Hey big bloggy, I’ve seen a lot of art lately. Turning over stones during listless hours of surfing my favorite art reporting interweb outlets. Summer is always a cool time to catch up and since my art production in the studio is ramped up as I hammer out a new body of work and forge ahead getting ready for some exciting exhibition opportunities I like to slip away during the day job to wash the stench of corporate complacency off my body with a refreshing gallery visit or internet poke around. Here is what I found recently.
I secretly ghost traveled with James Kalm to see Katy Moran at Andrea Rosen Gallery. She had a solo show last year in Columbus at the Wexner Center that was great. I’ve enjoyed for the past few years running into Morans work. Each time it changes and grows in ways I love to see in an artist practice. It shows explorations and searching in the studio and in thinking about process and painting that to me exemplifies the spirit of a true painter. These paintings are not as slick as usual. They are manhandled and struggled with. It shows work and thinking.
I also really like the Mark Grotjahn show at Anton Kern Gallery. I think the same work or similar from this series was shown recently at Blum and Poe, none the less the work is magical. Along the same lines as Moran but I think with much more confidence, Grotjahn creates these heavily worked and layered decorative works that suggest to me the tribal drum circle ritualistic haze and magic of a serious painting session.

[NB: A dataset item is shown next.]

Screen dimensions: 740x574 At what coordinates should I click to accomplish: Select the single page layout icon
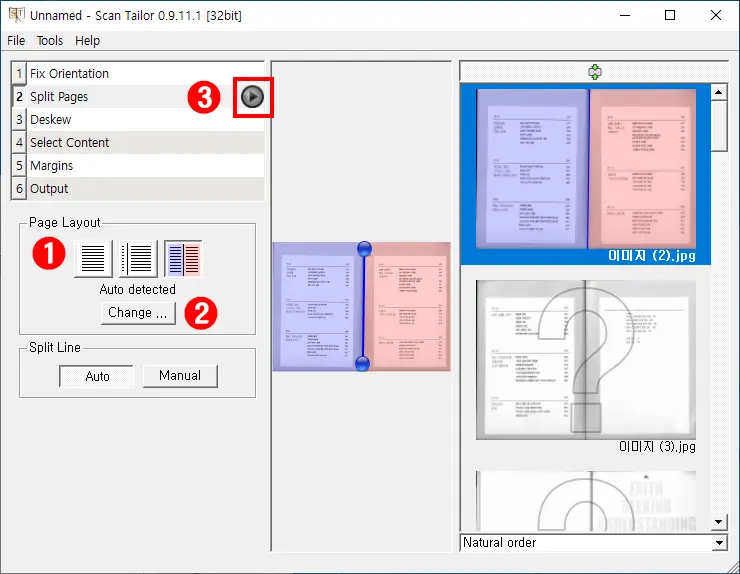coord(93,259)
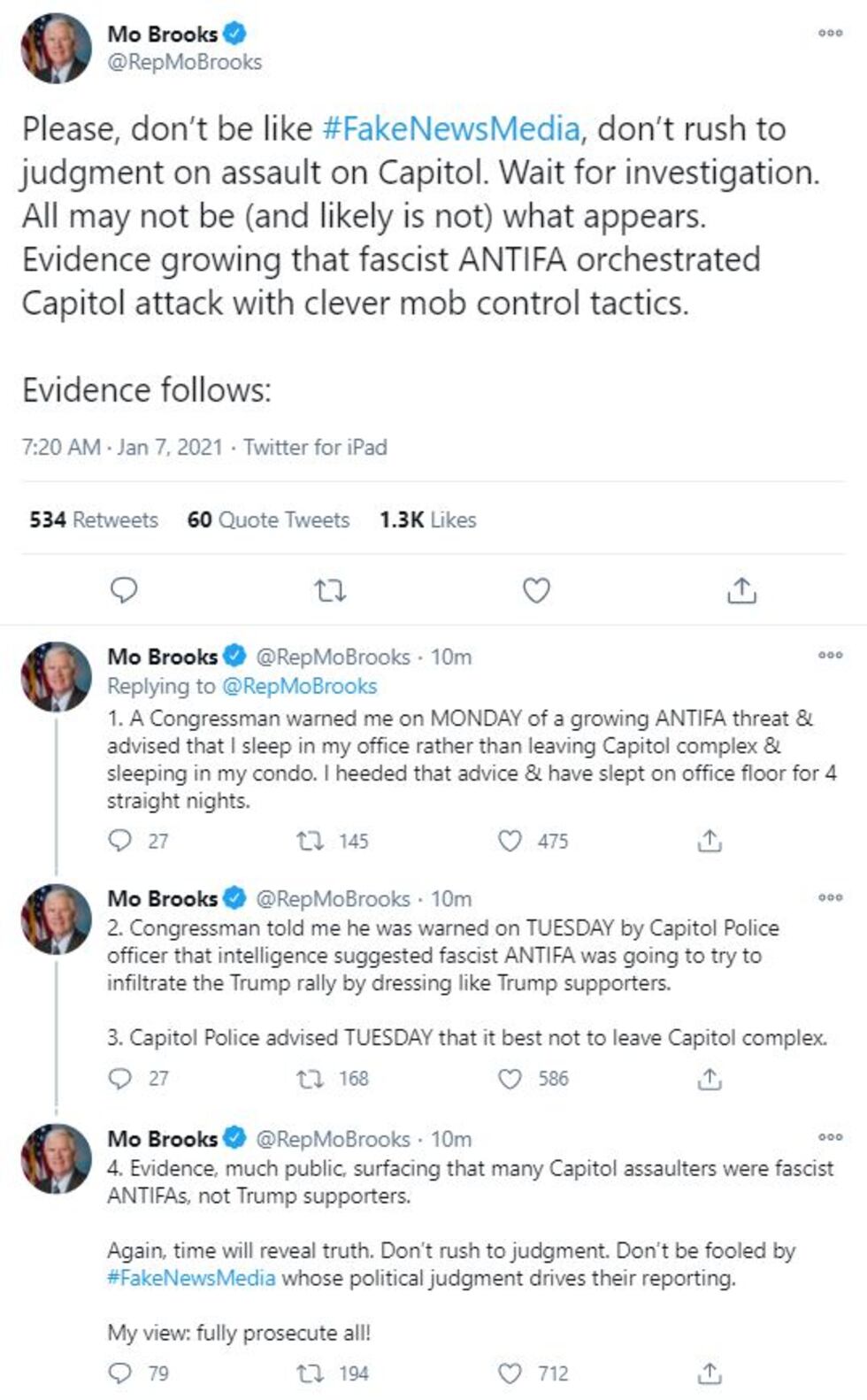Viewport: 867px width, 1400px height.
Task: Open Mo Brooks' profile picture
Action: pyautogui.click(x=54, y=49)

I love the connection between some sort of tribal ritual and the energy, motion and movement of a really serious painter working out problems and personally connecting with making art. Plus just wanting to smell that paint all day would send someone into a K-hole of extacy induced spinning….or maybe that was just me, back in the 90′s.
As I mentioned before I entered Hey Hot Shot last week and just when I was feeling confident I am confronted with Martina Lindqvist as a critics pick of HHS blog. I mean these pictures are poetic, dark, moody and they take you there. You want to be there. Martina can execute her vision with clarity and passion. These slick pictures have the feel and drama of a Hollywood-esque high production value Crewdson picture but land more toward the moody, dark outside looking in singularity of man, camera and landscape of Todd Hido. If this is my competition, I’m doomed. Ha-ha.
And last I end with Urs Fischer at the Venice Biennale. His installation of a 3 wax sculptures one, my favorite a portrait of the artist Rudolf Stingel that just happens to have a wick in it. A giant man candle. It burns bright from the mind but melts all over. It’s the perfect show piece. Poetic and accessible. Urs has usually bombed for me. Big budget, yadda yadda yadda. But I really like this trio.